How many days in a row, I wonder, has Lord Freud lived on
watery canned soup and white bread, with no let up, no sparkle, no moment of
delicious cheer on the horizon. Freud declared recently that the demand for
food was only increasing because the “free food” was there. I wonder if it has
crossed his mind that until the arrival of the “free food” people had spent
months or years in daily hunger.
I have never bought the sweeping
idea peddled by tub-thumping socialists that all Tories are evil. Politics and
people are so much more complex, and I have several cheerful, kind conservative
friends (whom I could cheerfully strangle because of their views on abortion
laws and relaxing hunting laws). I have many more prolier-than-thou
Labour-voting friends who preach tolerance and equality while swilling
champagne, hiring cheap home help to wipe their kid’s bottom and playing with
their property portfolio. But this growing Tory umbrage over the existence of food banks needs to be put in its
place.
We are currently feeding human beings in pretty much the same
way as we catered for the local cats’ and dogs’ homes a decade ago, slinging
spare cans in a wheelie bin, trying to do our bit.
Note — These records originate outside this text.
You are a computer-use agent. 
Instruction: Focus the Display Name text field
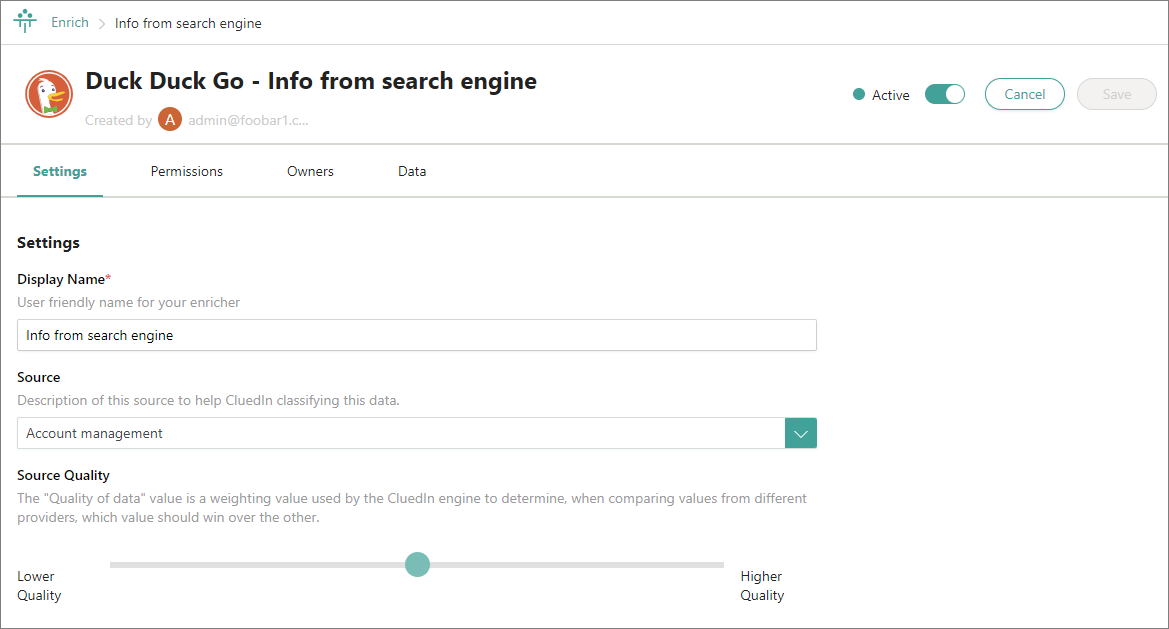[x=416, y=335]
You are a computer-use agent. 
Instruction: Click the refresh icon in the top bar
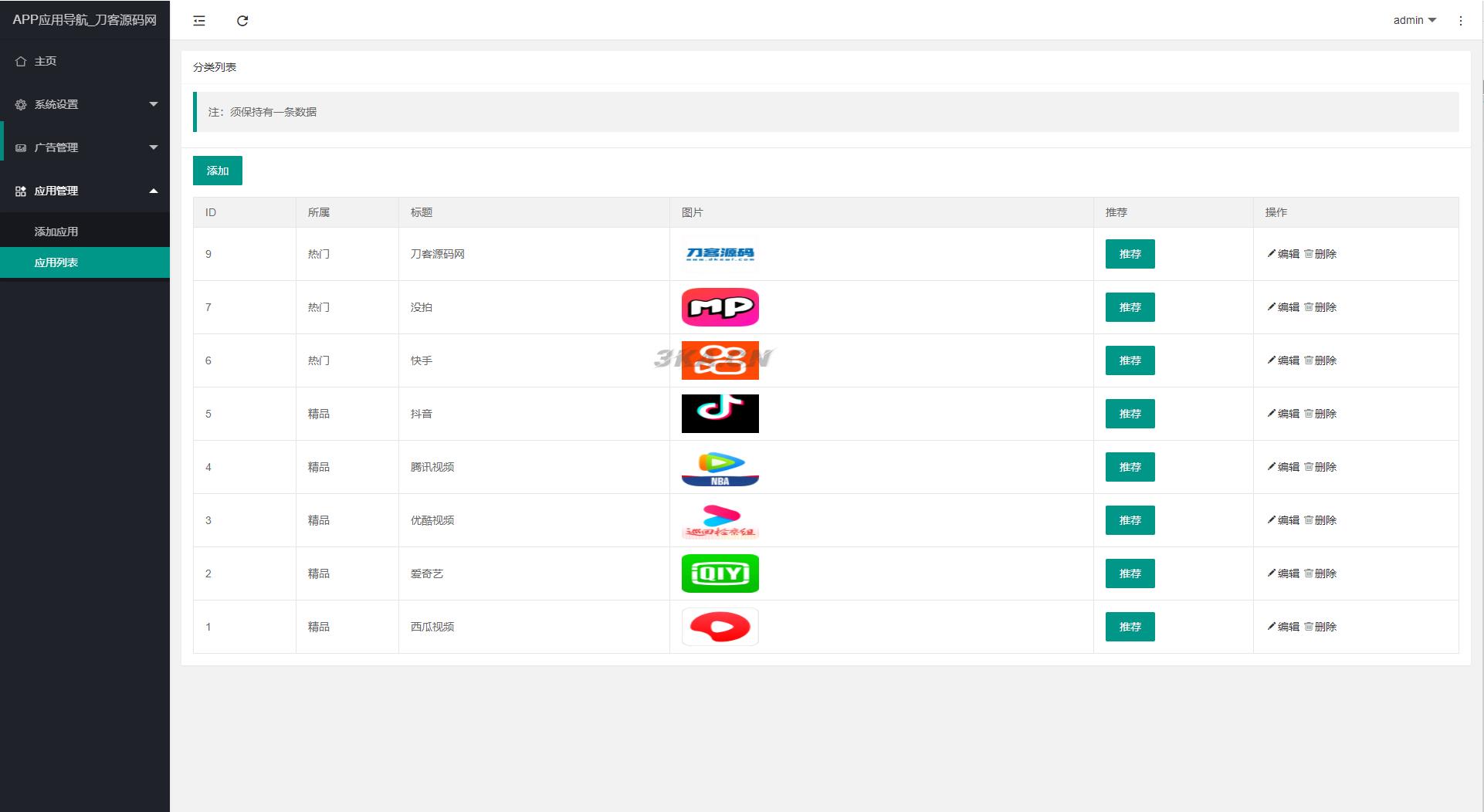point(242,21)

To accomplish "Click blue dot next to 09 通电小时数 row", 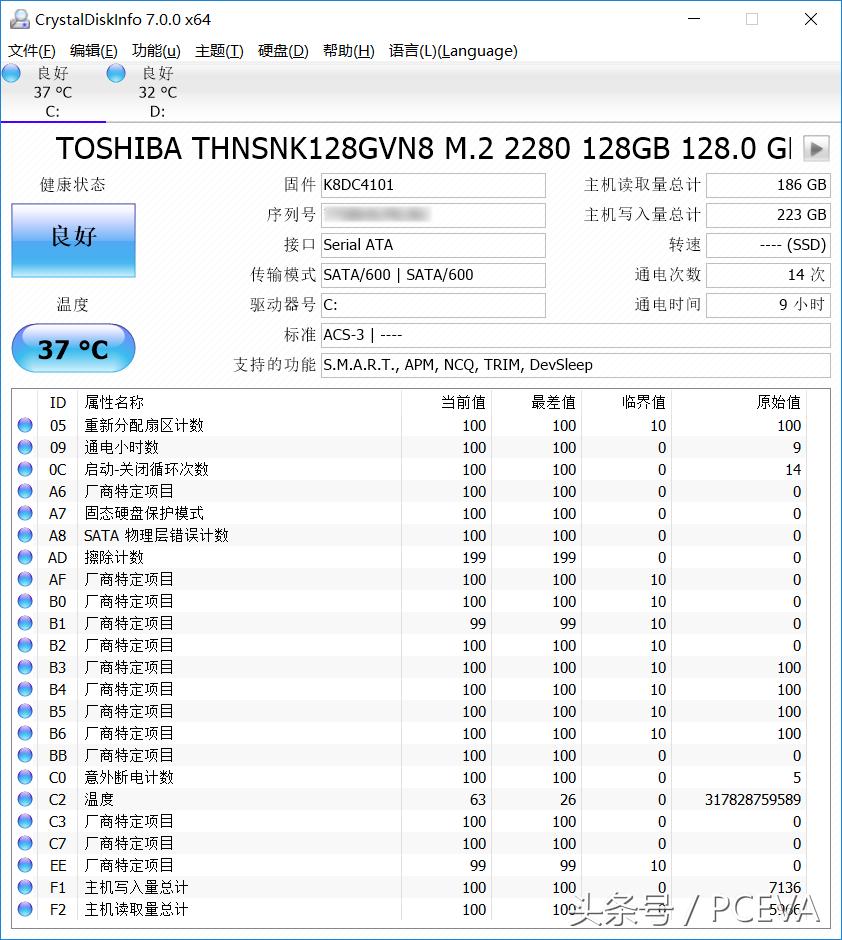I will pyautogui.click(x=25, y=447).

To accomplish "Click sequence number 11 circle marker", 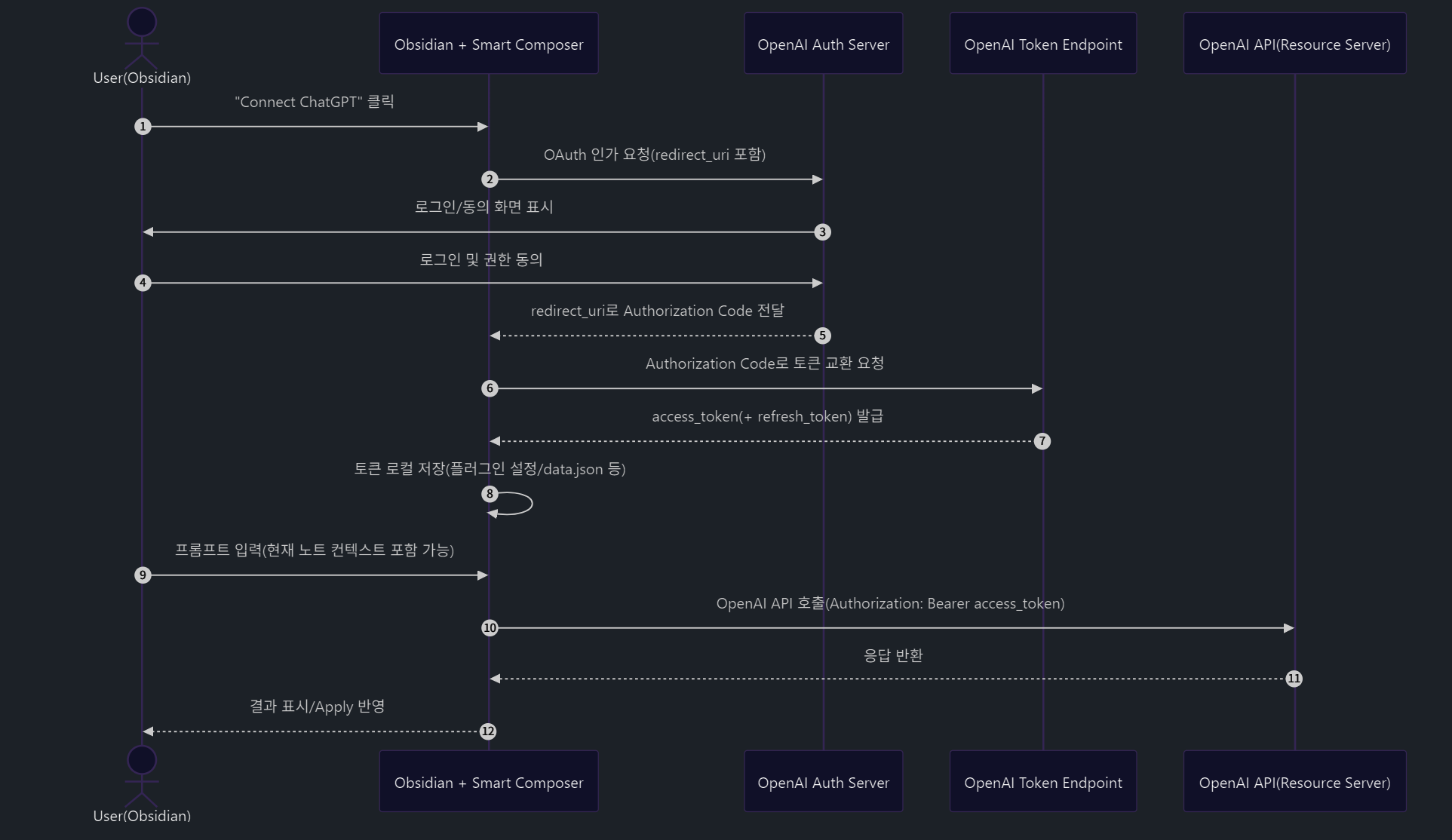I will [x=1294, y=679].
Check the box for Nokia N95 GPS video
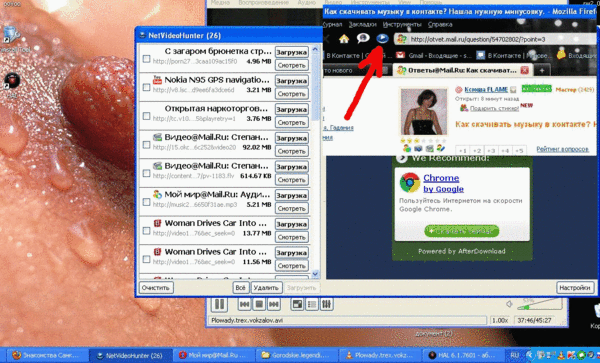This screenshot has width=600, height=363. tap(146, 88)
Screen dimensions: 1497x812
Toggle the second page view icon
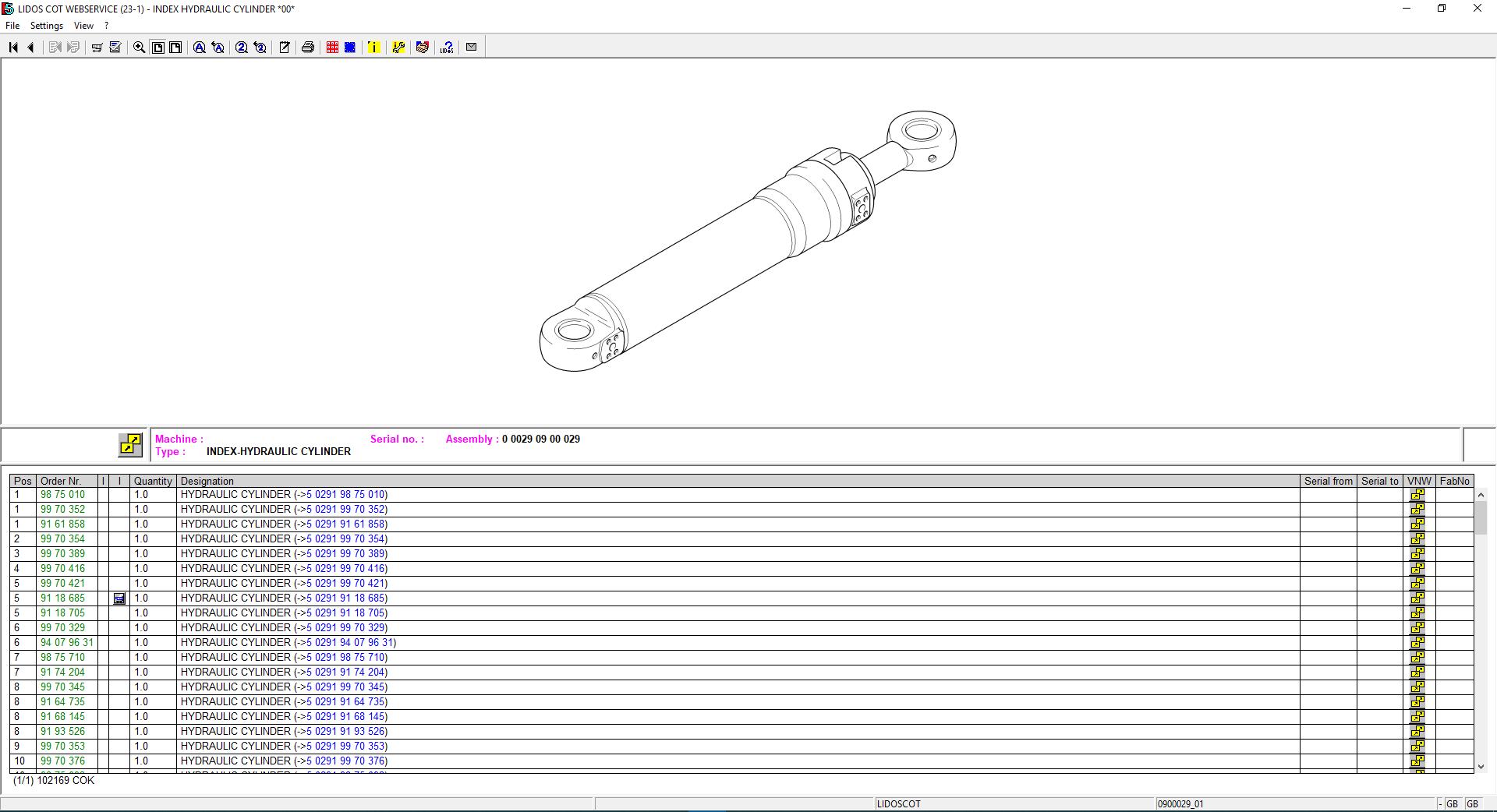pos(175,47)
It is like we learned as
children at Harvest Festival when the display of sad vegetables and tinned
tomatoes was carted off “for the poor” – which we all agreed was for the
best.
Conservatives bad-mouthing food banks, for me, is as bleak as
the sudden outbursts of sexism and racism that Cameron has worked so hard to
move his party away from. Because the real problem with the Let Them Eat Cake
brigade is, they’d even resent poor people having only that to eat.